- [Given exercise]: Copy the records word for word, from the first line down to and including the line with "Space Monkey Report #4 (444, 942)".

- [Data listing]:
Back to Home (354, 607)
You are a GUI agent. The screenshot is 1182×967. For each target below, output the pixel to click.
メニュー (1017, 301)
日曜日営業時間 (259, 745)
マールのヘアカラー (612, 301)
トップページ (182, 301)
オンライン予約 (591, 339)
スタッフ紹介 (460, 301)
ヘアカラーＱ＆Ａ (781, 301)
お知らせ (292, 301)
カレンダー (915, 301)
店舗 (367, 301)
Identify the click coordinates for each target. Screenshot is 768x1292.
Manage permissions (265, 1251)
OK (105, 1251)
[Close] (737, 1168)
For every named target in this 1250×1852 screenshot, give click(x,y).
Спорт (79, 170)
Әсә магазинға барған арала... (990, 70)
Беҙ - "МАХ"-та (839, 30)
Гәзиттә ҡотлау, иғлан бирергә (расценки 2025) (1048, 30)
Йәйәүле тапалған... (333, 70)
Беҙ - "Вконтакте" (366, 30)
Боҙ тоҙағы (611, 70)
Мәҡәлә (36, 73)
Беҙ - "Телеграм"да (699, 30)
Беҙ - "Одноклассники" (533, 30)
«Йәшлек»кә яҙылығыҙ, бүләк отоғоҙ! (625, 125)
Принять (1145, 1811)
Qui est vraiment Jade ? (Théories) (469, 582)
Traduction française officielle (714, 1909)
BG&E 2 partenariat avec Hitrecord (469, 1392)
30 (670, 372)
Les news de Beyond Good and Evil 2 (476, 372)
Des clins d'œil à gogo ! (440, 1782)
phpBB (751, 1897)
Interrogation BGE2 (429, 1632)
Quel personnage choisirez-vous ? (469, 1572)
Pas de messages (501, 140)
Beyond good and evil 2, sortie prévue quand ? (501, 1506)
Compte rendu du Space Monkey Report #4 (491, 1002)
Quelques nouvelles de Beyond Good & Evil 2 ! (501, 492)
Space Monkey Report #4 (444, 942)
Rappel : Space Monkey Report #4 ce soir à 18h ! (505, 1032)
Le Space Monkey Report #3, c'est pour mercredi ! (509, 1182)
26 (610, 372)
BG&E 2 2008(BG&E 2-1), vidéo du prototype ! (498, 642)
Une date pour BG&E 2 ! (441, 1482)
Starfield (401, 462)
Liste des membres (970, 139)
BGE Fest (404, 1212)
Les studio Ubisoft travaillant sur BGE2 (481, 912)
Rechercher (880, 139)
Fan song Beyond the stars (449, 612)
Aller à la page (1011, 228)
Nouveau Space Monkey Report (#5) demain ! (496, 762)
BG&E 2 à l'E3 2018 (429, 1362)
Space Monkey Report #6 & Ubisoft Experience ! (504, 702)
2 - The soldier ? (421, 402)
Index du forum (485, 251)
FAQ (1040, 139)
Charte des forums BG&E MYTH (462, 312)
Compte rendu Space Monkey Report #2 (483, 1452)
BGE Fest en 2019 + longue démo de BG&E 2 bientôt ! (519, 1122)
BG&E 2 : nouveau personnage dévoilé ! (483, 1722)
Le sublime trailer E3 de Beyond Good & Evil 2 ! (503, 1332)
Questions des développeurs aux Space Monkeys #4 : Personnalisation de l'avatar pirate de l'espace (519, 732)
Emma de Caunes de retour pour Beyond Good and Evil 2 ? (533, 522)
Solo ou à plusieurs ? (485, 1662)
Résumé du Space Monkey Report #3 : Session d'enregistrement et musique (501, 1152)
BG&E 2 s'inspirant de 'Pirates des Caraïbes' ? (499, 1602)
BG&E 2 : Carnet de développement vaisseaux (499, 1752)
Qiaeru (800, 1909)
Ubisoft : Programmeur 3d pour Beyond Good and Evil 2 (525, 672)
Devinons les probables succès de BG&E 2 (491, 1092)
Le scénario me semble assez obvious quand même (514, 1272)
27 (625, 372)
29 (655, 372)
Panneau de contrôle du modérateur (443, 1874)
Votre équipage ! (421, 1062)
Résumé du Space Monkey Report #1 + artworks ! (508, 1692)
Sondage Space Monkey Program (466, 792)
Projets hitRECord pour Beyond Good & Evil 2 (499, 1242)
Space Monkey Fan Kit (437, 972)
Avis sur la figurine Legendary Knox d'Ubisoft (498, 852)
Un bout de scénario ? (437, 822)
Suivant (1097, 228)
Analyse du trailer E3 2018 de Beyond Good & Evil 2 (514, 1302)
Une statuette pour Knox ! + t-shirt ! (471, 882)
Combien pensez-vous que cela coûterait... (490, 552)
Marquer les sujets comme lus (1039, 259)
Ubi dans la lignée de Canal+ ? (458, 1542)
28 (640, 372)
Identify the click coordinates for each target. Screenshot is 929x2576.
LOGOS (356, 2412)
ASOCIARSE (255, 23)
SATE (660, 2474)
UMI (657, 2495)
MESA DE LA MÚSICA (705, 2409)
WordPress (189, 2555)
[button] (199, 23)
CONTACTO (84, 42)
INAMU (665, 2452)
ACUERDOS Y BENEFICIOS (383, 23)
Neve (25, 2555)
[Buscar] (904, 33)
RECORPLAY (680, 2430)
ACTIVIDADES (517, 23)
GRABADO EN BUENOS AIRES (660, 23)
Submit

- [Task response]:
Back to Home (354, 607)
You are a GUI agent. The screenshot is 1182×967. For each target below, output the pixel to click.
メニュー (1017, 301)
日曜日営業時間 (259, 745)
マールのヘアカラー (612, 301)
トップページ (182, 301)
オンライン予約 (591, 339)
スタッフ紹介 (460, 301)
ヘアカラーＱ＆Ａ (781, 301)
お知らせ (292, 301)
カレンダー (915, 301)
店舗 (367, 301)
Identify the click coordinates for each target. Screenshot is 768x1292.
Manage permissions (265, 1251)
OK (105, 1251)
[Close] (737, 1168)
For every named target in this 1250×1852 screenshot, give click(x,y).
Спорт (79, 170)
Әсә магазинға барған арала... (990, 70)
Беҙ - "МАХ"-та (839, 30)
Гәзиттә ҡотлау, иғлан бирергә (расценки 2025) (1048, 30)
Йәйәүле тапалған... (333, 70)
Беҙ - "Вконтакте" (366, 30)
Боҙ тоҙағы (611, 70)
Мәҡәлә (36, 73)
Беҙ - "Телеграм"да (699, 30)
Беҙ - "Одноклассники" (533, 30)
«Йәшлек»кә яҙылығыҙ, бүләк отоғоҙ! (625, 125)
Принять (1145, 1811)
Qui est vraiment Jade ? (Théories) (469, 582)
Traduction française officielle (714, 1909)
BG&E 2 partenariat avec Hitrecord (469, 1392)
30 (670, 372)
Les news de Beyond Good and Evil 2 (476, 372)
Des clins d'œil à gogo ! (440, 1782)
phpBB (751, 1897)
Interrogation BGE2 (429, 1632)
Quel personnage choisirez-vous ? (469, 1572)
Pas de messages (501, 140)
Beyond good and evil 2, sortie prévue quand ? (501, 1506)
Compte rendu du Space Monkey Report #4 (491, 1002)
Quelques nouvelles de Beyond Good & Evil 2 ! (501, 492)
Space Monkey Report #4 (444, 942)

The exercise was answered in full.